Right. And let's not forget that any such 100-line program would not be—in any meaningful sense—written by anybody, but instead predetermined by the initial conditions of the universe 14 billion years ago, give or take. Something bounced off something else (as it had to) and, presto, these particular tokens were arranged just so. Remember, of course, that the same initial position and velocity of particles during the big bang implied the inevitable and precise creation of the compiler, the processor, the memory, the keyboard, the particular arrangement of letters on that keyboard (and the language they represent, which itself does not communicate anything that wasn't ordained before the first stars coalesced), as well as the office chair you sat in—with its 7 points of articulation!—and the Homer Simpson coffee mug that nobody decided to fill with coffee, but which was in all important ways filled with coffee by the universe itself. At no point did anything ever happen except by predetermined interactions, and the initial conditions of the universe caused all of human history to play out exactly as it did. I think we can all agree that that just makes intuitive sense, and isn't preposterous at all. In fact, we have to.

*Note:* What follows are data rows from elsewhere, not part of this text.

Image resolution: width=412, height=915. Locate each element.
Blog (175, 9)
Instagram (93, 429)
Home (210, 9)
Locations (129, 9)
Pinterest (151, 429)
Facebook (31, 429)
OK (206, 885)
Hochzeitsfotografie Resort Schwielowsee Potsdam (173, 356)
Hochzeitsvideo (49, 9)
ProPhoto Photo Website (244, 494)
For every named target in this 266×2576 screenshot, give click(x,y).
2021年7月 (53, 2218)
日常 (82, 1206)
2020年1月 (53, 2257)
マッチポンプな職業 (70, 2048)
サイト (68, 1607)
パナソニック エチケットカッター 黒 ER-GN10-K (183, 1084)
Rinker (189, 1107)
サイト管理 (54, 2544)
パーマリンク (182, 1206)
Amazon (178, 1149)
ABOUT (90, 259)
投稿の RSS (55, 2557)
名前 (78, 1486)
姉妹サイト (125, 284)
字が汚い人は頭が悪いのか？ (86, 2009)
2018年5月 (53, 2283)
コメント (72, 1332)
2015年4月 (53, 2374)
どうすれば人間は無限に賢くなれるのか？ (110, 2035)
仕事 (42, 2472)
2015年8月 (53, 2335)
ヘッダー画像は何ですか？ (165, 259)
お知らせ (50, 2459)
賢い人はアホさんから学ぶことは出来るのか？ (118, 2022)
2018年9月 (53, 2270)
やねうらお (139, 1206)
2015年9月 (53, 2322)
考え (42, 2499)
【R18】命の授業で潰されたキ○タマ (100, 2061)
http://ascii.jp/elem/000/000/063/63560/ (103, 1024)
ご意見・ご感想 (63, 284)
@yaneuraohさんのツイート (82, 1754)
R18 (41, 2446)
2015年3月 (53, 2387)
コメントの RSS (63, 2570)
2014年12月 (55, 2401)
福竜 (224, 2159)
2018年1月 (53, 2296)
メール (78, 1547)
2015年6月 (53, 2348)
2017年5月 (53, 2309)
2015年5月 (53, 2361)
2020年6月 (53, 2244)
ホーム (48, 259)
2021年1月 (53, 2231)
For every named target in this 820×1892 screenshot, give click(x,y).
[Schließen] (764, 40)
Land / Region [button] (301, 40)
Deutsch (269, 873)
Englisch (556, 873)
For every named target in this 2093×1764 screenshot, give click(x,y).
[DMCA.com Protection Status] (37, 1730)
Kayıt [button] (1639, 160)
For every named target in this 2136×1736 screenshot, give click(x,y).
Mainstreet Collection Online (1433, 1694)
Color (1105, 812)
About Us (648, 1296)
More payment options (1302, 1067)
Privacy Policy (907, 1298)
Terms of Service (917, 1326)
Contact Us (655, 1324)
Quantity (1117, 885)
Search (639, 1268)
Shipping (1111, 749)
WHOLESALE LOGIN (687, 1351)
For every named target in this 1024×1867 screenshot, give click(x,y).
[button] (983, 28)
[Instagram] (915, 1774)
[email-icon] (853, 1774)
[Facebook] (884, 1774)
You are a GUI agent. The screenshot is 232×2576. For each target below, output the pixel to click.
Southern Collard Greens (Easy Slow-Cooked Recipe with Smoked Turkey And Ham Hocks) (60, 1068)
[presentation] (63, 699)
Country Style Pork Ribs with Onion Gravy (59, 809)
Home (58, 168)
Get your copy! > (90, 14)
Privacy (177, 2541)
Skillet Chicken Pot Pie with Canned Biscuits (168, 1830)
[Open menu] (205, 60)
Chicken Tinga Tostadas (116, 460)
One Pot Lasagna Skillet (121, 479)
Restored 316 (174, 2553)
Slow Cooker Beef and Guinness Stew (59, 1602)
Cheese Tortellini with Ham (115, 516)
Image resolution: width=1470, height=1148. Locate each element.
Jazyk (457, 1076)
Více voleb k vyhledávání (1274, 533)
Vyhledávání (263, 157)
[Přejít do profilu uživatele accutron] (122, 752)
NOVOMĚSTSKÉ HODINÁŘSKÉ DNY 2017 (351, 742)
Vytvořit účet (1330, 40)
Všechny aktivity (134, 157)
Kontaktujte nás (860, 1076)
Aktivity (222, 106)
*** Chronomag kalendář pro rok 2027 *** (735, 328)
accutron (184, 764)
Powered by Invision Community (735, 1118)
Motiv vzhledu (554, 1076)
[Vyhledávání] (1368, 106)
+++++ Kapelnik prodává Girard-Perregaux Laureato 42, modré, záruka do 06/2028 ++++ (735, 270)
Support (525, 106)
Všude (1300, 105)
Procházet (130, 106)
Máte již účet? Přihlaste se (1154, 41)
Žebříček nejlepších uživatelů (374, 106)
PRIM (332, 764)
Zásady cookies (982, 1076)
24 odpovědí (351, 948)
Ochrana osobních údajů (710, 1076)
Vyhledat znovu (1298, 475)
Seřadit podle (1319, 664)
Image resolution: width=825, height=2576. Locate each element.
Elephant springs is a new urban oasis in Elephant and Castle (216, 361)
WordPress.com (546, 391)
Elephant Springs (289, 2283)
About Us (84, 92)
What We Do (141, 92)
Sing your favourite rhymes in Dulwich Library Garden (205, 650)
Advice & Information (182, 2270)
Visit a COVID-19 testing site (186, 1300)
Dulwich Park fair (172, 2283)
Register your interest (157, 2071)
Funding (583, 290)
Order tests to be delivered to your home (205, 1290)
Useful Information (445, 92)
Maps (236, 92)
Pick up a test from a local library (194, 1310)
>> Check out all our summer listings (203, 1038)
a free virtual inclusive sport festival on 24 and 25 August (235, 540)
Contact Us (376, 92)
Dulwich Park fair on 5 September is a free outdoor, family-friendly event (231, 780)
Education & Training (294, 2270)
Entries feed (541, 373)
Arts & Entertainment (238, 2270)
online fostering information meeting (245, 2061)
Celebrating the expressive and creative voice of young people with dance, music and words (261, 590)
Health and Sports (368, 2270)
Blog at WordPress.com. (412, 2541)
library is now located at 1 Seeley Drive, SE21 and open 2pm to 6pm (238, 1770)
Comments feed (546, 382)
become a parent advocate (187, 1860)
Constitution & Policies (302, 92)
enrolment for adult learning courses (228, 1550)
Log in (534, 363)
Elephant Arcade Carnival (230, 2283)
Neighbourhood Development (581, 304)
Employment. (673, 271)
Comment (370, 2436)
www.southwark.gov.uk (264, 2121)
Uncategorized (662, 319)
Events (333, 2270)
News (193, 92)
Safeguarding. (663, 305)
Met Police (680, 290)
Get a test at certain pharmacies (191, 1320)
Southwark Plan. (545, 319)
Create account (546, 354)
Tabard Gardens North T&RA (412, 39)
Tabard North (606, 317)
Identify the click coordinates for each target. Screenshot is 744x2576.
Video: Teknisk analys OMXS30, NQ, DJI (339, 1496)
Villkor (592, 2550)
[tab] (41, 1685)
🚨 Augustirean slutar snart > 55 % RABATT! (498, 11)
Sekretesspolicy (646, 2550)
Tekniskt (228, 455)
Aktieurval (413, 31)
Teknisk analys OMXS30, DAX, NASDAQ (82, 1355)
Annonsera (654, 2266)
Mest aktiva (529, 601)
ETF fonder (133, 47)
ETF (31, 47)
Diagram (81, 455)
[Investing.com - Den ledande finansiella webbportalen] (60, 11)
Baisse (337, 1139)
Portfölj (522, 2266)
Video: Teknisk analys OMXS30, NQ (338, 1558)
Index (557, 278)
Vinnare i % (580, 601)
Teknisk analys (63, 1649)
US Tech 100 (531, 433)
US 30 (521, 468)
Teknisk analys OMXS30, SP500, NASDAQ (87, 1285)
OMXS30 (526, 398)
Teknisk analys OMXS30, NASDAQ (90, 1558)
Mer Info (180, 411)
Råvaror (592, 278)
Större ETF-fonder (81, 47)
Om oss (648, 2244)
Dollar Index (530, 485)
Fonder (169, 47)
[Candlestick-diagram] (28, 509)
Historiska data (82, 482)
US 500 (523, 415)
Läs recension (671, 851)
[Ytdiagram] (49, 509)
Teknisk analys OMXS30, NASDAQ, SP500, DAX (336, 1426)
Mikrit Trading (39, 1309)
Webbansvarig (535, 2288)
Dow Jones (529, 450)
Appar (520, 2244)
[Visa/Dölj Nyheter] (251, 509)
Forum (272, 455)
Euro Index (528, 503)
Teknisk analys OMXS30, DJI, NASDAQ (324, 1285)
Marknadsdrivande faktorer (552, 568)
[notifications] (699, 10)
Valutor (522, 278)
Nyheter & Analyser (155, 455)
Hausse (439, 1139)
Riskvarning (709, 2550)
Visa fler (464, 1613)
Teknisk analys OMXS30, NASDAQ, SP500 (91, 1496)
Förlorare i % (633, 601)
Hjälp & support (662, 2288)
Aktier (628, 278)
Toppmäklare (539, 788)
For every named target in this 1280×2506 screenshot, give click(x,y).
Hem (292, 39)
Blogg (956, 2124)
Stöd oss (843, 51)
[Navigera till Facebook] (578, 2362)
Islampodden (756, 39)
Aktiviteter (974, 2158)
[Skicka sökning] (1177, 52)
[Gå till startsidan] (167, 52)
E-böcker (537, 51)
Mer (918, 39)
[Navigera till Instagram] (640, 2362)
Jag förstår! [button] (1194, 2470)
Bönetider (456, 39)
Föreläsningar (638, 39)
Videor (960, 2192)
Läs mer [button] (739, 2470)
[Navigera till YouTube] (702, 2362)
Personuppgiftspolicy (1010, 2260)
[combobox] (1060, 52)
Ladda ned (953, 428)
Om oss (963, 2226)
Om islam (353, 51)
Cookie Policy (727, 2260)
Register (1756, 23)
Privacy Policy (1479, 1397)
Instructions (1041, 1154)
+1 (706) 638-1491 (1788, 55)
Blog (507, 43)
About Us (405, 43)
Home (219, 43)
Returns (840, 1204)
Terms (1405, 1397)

Human history would certainly have been different if the asteroid that wiped out the dinosaurs hadn't free-will'd itself into an extinction event I guess.
> Right. And let's not forget that any such 100-line program would not be—in any meaningful sense—written by anybody,
Its perfectly meaningful. If I'm hiring a programmer I know that the mindstate of the one who did the physical action of typing that program is arranged such that they can write useful code for me. Whether that is the result of free will or a chain of causality leading back to the big bang doesn't matter.
The universe is not deterministic because it has a constant stream of fundamental randomness (quantum noise) running through it. This is how you end up with the deterministic-random dichotomy.